Every line of the material below that holds the string "each" should be copied.

RECORDS SUPPLIED:
——

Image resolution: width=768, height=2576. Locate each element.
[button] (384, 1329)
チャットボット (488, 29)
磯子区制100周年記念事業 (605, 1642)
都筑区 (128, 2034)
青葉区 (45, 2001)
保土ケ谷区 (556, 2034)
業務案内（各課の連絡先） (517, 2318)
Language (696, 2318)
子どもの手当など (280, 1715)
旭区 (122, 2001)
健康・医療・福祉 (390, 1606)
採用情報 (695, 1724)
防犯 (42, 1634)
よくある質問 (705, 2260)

——

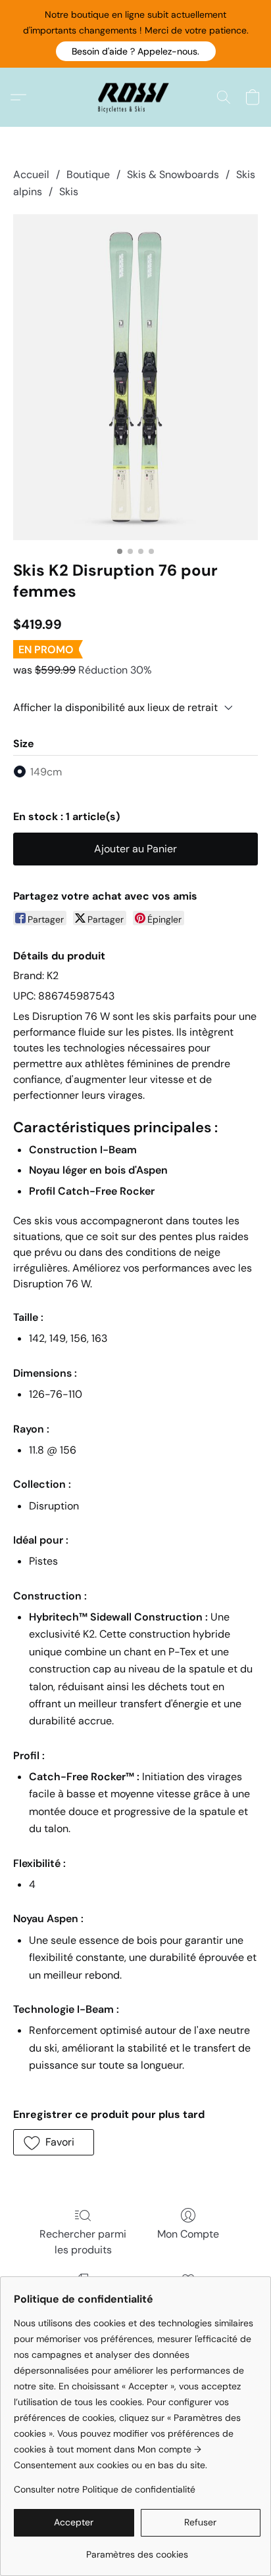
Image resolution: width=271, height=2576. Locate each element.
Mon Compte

——

FINISHED EXERCISE:
Image resolution: width=768, height=2576. Locate each element.
Image resolution: width=271, height=2576. Locate each element.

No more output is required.